Es el segundo atentado en el Reino Unido en menos de quince días, tras la explosión de una bomba a la salida de un concierto de Ariana Grande en Mánchester. Suma y sigue: París, Niza, Bruselas, Estocolmo, Berlín, Múnich y Londres, puente de Westminster. Los mismos 400 millones que disfrutaron del partido de la final de la Champion tuvieron luego noticia del atentado. Seguramente, bastantes habrán pensado qué hubiera ocurrido si un atentado de este u otro tipo tiene lugar en un estadio donde miles de aficionados se reúnen para gozar de un juego que, como muchos otros deportes, sustituye la violencia atávica por una competición pacífica.
Lo políticamente correcto no permite decir lo que debe ser dicho. Pero hay que decirlo. Europa, la Europa cristiana –que no de otra parte viene la idea de la tolerancia–, superó siglos de violencia religiosa y de intransigencia intelectual en un proceso que comenzó hace casi cuatro siglos. Naturalmente, ello fue posible porque, junto al fanatismo y la exaltación de lo incomprobable, en el cristianismo siempre ha latido un deseo de racionalidad. Desde muy tempranos tiempos, la Iglesia trató con cuidado a la razón y finalmente, no sin excesos ni pecados, se vio obligada a reconocer que es preciso convivir con otras creencias en el foro público, siempre que entre todas ellas haya libertad de acción y reciprocidad de trato bajo el imperio de un derecho compartido.
Eso no ha ocurrido en el islam. Quizá hubo oportunidades para ello, pero no se consumaron. A pesar de haber sido los musulmanes, singularmente los españoles, los encargados de transmitir la filosofía y la ciencia clásicas a los reinos cristianos, la razón siempre fue subordinada a una fe incontrolada y a una voluntad genética de conquista de toda la tierra. Los practicantes islámicos siempre, no ahora, han sido intolerantes y han tenido como finalidad la dominación del mundo. La supuesta convivencia de las culturas islámica y cristiana es, en general, una mentira.

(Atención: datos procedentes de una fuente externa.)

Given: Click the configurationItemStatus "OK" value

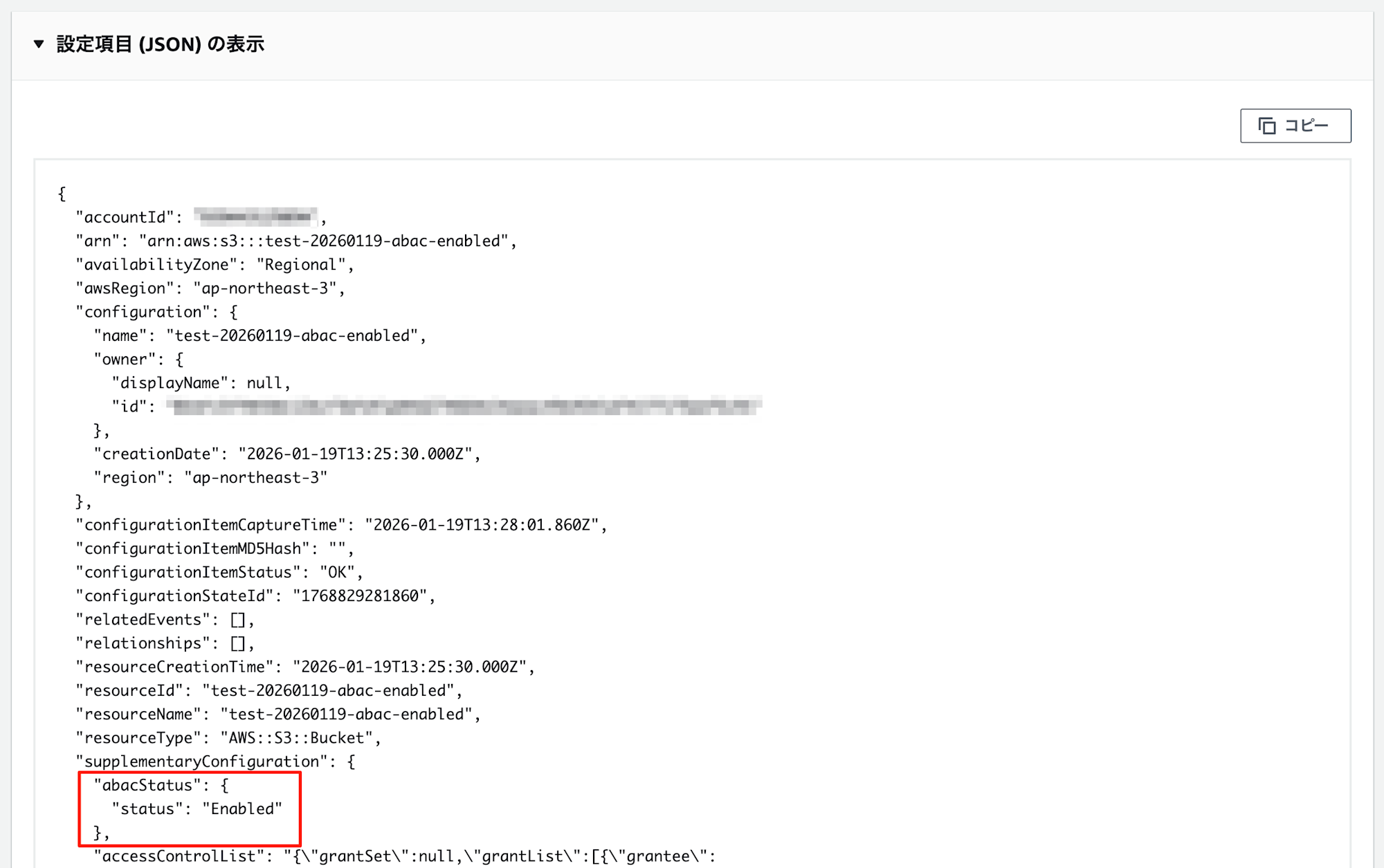Looking at the screenshot, I should [337, 572].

Cuando se abre la puerta a lo políticamente incorrecto exiliado por el buenismo estúpido imperante se aparece la figura de Felipe III, artífice de la expulsión de los moriscos en España. Como decía Agapito Maestre en estas mismas páginas, no es ya tiempo de recuperar medidas así. Pero sí es tiempo de reflexionar por qué desde los tiempos de Carlos I y Felipe II se barajó la idea de dicha expulsión, con sus graves consecuencias económicas y sociales. Fue Huari Bumedián, el líder argelino, quien predijo en 1974 que los islamistas conquistarían el mundo con el vientre de sus mujeres sin pegar un solo tiro. Gadafi creía lo mismo. Llevaron camino de acertar en lo primero y erraron en lo segundo. Hay tiros, hay bombas, hay terrorismo.
Por eso, cada día más, Europa debería tener en cuenta sin prejuicios ni complejos por qué se concluyó en el siglo XVII que era imposible la convivencia de los islamistas en España. Y tras el partido y la noticia, es lo primero que se me ha venido a la cabeza. ¿Acaso no es correcto? Pues es lo natural.